The non-financial side…
Post seems to be trickling through. This is a postcard from South Africa which arrived a week ago, having been sent on 24th March. I don’t know if it would have taken that long normally, but 7 weeks seems like quite a long time.
I went to the main post office, as I’m not sure if the small ones are working or not. The displays are mostly bare, where there used to be lots of different stamps, cards and other things you could buy, but I managed to send a parcel, covered with about 20 Russian stamps. I don’t know if/when it will ever arrive!
People are continuing to apply for their Russian passports (or ‘internal’ ID – they use the same word for both here). One student told me his company arranged for someone from the passport office to come in for a couple of days so none of them would have to queue. I bet a lot of people here wished that would happen for them too – at one point people were queueing for over three hours for passports.

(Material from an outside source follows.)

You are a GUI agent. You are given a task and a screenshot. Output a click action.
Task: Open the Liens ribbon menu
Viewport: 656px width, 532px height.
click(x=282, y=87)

The Victory Day/9th May celebrations went off without a hitch, and talking to students since I’ve discovered that they weren’t much different to normal – there’s always a party atmosphere, it’s always a big thing, and it’s always very bombastic. The only difference this year was that it was pretty much a Russian-only affair. In the past, I was told, veterans and others have attended from Poland and the UK, among others, having fought with the Soviets in the Second World War.
While waiting for the parade to start, an older woman started talking to my companions about why she was happy to see the Russian military in the parade. She described how her son had gone from being a Ukrainian soldier to a Russian one. In the Ukrainian army he had almost nothing supplied to him, just a uniform. He had had to buy pretty much everything else himself. At the weekends, he would eat at friends’ houses because the food they were given really wasn’t great. When he and his colleagues went to work for the Russian army, they took all of their equipment, and were amazed to discover that they didn’t need any of it – it was all supplied. When they went into the canteen on the first day, there were tablecloths on the tables, and a good range of food. He didn’t regret changing allegiances.

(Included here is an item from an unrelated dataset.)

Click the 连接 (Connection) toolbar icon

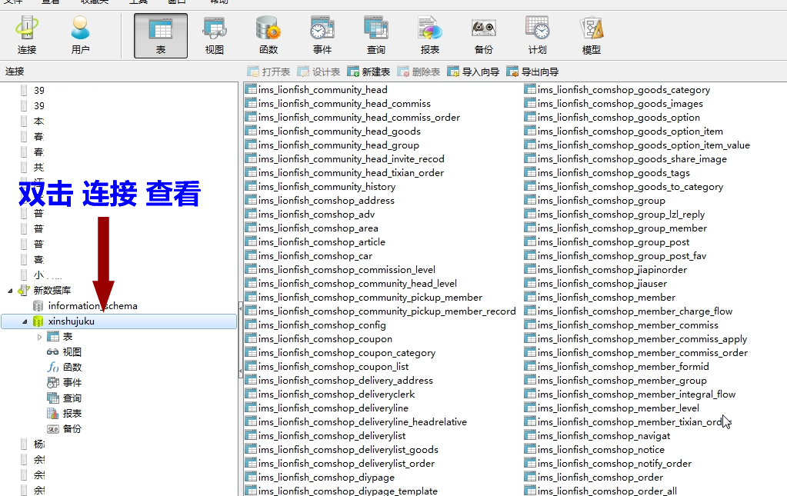coord(27,35)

Another area in flux is the educational system. I was told about problems with the Sevastopol Banking Institute. The Institute was set up about five years ago in a beautiful new building funded by the National Bank of Ukraine, with the aim of training “highly qualified specialists for Banking and Finance system of Ukraine”. With the changeover to Russia, I was originally under the impression that it would be taken over by the Central Bank of Russia, although understandably this was a contentious issue considering where the funding had come from. Late last week, a group from the local council replaced the director of the institute, as he was said to be blocking this move. Teachers and students were asked to leave for the day. Nobody knows how they will finish their studies, or how degrees will be awarded. Yesterday students asked Putin to help resolve the situation at the Institute.
My teenage students are particularly worried about education now, as they don’t know where they will go to study, or how much they will be handicapped by having had a largely Ukrainian education if they choose to go to Russian universities, where they will have to take the same entrance exams as those who have been through the Russian system.
That’s how the situation looks after two months – some things are resolving themselves, other things are being added to the mix. It’s an interesting time to live through, and life is certainly never boring!
4 thoughts on “Two months on”
This is a fascinating insight on what it is like to live in a place that has moved from one country to another. I hope the shelves full up soon and that you are able to sort out your banking soon.